What I look for as a starting point is a solid understanding of how programs work, and enough programming experience that I am not teaching the basics. Experience with both lower level languages (C++) and higher level languages (Java, VB, etc) is required just to get past HR. Also, knowledge of the context (networks, operating systems, databases) is required.The above just gets you to the point that HR will really read your resume, and possibly pass it on to me. Once I get a resume, I assume those skills are present. What I look for are things that are more intangible.
The graduates that can show these traits are very likely to be hired. Those that don't, won't. Some of these characteristics can be taught in formal courses, others have more to do with personal development and maturity. Specific languages can be taught to the right person very quickly. A solid background in math is also essential (Algebra, Statistics and Calculus) but I have yet to use n-dimensional calculus in non-cartesian space for practical business applications.
I would say that it depends on the focus of the student.

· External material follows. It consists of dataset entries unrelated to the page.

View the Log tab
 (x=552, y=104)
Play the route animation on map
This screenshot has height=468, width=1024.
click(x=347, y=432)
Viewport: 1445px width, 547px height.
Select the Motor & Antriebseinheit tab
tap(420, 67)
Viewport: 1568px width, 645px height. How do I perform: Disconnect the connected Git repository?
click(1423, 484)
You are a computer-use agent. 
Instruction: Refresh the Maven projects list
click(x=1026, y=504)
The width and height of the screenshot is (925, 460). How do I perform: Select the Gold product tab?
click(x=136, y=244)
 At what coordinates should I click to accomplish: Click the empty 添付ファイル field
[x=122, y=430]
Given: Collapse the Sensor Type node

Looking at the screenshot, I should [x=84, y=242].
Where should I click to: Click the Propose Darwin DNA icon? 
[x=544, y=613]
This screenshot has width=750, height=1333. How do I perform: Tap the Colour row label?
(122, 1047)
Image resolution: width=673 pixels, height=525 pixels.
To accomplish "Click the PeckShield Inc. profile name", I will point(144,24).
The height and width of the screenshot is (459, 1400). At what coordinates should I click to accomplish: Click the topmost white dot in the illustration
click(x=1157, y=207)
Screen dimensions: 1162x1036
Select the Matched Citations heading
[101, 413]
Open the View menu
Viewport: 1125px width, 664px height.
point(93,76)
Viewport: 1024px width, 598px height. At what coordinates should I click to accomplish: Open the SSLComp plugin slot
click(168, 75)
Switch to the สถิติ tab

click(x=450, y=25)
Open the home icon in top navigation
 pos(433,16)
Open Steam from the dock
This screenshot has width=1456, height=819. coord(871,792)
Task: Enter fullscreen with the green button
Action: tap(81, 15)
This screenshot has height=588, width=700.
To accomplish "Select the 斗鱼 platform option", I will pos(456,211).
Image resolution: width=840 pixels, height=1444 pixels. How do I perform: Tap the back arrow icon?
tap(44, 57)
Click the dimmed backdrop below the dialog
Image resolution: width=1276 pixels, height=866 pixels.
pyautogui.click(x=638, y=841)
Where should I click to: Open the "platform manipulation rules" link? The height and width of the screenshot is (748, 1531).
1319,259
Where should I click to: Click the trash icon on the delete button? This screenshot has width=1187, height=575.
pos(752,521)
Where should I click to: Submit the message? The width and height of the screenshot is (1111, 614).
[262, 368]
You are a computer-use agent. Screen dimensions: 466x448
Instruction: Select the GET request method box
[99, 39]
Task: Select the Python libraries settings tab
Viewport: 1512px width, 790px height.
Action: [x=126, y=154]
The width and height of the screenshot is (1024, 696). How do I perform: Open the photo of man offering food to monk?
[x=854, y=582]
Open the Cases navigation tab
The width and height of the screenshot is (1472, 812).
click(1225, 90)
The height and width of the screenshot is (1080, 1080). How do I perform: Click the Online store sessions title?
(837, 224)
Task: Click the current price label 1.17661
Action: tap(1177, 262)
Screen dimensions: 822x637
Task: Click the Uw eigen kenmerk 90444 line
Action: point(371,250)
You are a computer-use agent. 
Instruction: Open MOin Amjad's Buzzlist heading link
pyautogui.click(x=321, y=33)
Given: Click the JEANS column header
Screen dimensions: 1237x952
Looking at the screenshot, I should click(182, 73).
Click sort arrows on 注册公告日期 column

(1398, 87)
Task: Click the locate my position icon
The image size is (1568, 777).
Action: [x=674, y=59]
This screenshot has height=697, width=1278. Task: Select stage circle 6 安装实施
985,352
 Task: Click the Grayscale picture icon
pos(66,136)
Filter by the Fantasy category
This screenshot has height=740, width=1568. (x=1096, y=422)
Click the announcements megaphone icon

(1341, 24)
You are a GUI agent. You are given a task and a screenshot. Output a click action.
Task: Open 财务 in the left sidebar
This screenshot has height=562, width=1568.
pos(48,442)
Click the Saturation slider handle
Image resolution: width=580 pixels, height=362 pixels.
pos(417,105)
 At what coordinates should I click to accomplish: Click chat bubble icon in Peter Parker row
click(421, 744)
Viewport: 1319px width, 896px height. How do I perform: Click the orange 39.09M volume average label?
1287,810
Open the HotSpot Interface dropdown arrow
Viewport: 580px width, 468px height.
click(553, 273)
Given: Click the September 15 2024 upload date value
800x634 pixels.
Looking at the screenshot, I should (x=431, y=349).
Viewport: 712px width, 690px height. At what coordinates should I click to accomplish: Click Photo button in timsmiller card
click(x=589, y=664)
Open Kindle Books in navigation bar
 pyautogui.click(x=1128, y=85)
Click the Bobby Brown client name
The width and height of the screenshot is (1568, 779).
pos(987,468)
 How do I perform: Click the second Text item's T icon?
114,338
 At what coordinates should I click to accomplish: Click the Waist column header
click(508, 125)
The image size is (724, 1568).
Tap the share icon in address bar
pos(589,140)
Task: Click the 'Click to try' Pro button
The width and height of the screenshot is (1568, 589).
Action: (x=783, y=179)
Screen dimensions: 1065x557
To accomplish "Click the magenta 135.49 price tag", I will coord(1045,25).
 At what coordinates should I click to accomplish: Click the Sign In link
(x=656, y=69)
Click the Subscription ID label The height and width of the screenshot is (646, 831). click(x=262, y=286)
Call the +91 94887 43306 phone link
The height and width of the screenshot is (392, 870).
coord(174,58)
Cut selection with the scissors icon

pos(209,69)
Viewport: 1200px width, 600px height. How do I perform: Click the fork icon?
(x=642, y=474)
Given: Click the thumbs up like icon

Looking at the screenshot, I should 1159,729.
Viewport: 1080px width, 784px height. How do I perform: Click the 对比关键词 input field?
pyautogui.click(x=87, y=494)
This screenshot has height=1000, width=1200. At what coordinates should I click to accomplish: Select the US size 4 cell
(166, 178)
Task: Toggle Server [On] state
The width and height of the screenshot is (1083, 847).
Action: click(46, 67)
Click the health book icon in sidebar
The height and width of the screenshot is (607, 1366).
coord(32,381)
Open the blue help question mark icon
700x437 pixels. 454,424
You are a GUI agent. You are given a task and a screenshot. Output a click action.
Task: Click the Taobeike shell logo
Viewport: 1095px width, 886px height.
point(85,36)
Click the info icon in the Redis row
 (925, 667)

Graphics programming - Linear Algebra (matrix math) would be invaluable
Business application programming - plain old Algebra and maybe some statistics
Engineering apps - physics / calculus, stats
Compression programming - linear algebra, "new math"
etc.
When I was in college (90 to 94) at an engineering school, my CS degree required Calculus through the third one (because it was in the Engineering department) and statistics (because otherwise, noone in their right mind would ever take statistics) and an elective "math" the your advisor would point you towards based on what type of work you were interested in doing. I think this approach has worked out well for me.
Layne
The Discrete Cosine Transform would be a fantastic goal. DCT is used in MP3, JPEG, and MPEG compression (amongst others). The practical applications for lossy encoding are hardly difficult to see.
Such a discussion should probably replace vector calculus. I only used Groves/Stokes/Divergence/Gradients in a single course (EM Theory), and I've never had a practical application in my career. My Digital Image Processing class spent too much time on the Discrete Fourier Transform and dismissed the DCT with some hand-waving (and this after two years of pointless control and communication theory - when was the last time you used Vestigal Sideband Modulation?).
The math that should be taught in computer science should reflect the math used in computer science. DCT certainly qualifies, and a lot of the current curriculum(s) do not.
Maybe talking to the guy who maintains the PAQ compressor might also be good. That is interesting software.